— Consignes de l'exercice —
1. Quels lieux désignés par un nom propre le texte sur Balthasar Glättli mentionne-t-il ?
2. Comment traduire en anglais cette phrase du texte sur Balthasar Glättli : « Il faut dire que les Verts ne sont pas (encore?) un parti gouvernemental. » ?
3. Reproduisez sans rien changer le passage du texte sur Balthasar Glättli compris entre « Il faut dire » et « 22 octobre prochain. », ces deux extrémités incluses.

Balthasar Glättli en chef de file
Il est environ 10h30 et un essaim d'écologistes se regroupe devant la gare Cornavin. Avant de transhumer vers la Maison des Associations, endroit choisi par la délégation genevoise pour accueillir les sections de toute la Suisse. Google Maps à l’appui, c’est le président du parti Balthasar Glättli qui tranche: pas besoin de prendre le tram. Le conseiller national zurichois mène le cortège. Avec son bonnet et son sac à dos, il passe inaperçu — difficile pour les nombreux touristes de passage au bout du Léman de deviner qu’il s’agit d’un politicien suisse de premier plan.
Il faut dire que les Verts ne sont pas (encore?) un parti gouvernemental. Et c’est là l’un des enjeux de cette journée: les déboires d’Alain Berset pourraient-ils profiter aux écologistes pour s’en prendre au siège des «cousins» socialistes? Même off the record, pas la peine d’espérer trouver des interlocuteurs en ce sens: les Verts veulent surtout penser à eux et espérer que la vague soit toujours de leur couleur à l'issue du 22 octobre prochain.

— Extrait des données —
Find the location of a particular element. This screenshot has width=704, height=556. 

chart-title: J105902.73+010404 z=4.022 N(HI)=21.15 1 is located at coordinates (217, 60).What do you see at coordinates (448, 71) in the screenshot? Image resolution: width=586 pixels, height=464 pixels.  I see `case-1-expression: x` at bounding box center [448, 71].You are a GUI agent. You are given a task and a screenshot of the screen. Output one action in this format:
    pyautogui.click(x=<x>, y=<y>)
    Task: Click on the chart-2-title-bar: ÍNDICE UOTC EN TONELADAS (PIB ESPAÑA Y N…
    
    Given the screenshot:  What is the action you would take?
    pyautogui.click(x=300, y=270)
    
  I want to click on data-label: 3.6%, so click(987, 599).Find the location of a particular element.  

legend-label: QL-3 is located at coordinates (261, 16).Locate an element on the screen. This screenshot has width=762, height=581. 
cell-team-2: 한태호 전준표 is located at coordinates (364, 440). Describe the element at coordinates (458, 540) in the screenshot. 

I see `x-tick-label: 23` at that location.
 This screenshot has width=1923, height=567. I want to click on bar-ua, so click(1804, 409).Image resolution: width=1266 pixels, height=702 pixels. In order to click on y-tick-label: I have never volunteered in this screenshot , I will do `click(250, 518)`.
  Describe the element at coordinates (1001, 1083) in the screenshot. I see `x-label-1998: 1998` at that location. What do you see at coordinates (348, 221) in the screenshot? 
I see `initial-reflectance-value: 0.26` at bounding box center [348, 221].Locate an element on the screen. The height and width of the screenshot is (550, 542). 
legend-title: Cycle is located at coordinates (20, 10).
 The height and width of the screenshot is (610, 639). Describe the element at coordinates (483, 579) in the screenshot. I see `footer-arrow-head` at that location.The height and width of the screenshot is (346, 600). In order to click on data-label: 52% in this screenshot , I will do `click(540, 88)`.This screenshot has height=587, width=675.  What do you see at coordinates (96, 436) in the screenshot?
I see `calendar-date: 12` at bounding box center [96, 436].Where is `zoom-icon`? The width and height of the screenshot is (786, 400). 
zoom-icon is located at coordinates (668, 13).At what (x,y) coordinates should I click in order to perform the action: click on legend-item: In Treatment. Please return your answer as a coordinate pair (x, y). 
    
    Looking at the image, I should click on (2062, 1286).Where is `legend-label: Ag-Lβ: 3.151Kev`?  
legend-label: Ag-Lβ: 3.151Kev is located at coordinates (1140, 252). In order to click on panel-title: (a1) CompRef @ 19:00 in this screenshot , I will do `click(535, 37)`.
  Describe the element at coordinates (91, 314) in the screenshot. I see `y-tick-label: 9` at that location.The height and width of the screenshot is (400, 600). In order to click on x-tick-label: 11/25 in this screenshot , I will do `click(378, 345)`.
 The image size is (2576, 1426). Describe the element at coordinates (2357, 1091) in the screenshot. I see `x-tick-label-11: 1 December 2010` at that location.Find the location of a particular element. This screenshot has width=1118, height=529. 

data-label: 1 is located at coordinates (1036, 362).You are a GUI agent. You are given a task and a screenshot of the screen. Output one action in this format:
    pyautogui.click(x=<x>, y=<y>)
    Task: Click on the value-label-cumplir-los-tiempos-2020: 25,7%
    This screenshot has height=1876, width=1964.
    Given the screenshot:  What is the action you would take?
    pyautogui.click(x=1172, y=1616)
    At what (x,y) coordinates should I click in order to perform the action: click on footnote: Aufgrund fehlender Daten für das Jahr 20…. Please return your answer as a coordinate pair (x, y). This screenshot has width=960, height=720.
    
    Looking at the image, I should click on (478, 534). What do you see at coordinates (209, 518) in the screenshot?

— Corrigé des exercices —
1.
- la gare Cornavin
- la Maison des Associations
- la Suisse
- le Léman

2. It must be said that the Greens are not (yet?) a governing party.

3.
Il faut dire que les Verts ne sont pas (encore?) un parti gouvernemental. Et c’est là l’un des enjeux de cette journée: les déboires d’Alain Berset pourraient-ils profiter aux écologistes pour s’en prendre au siège des «cousins» socialistes? Même off the record, pas la peine d’espérer trouver des interlocuteurs en ce sens: les Verts veulent surtout penser à eux et espérer que la vague soit toujours de leur couleur à l'issue du 22 octobre prochain.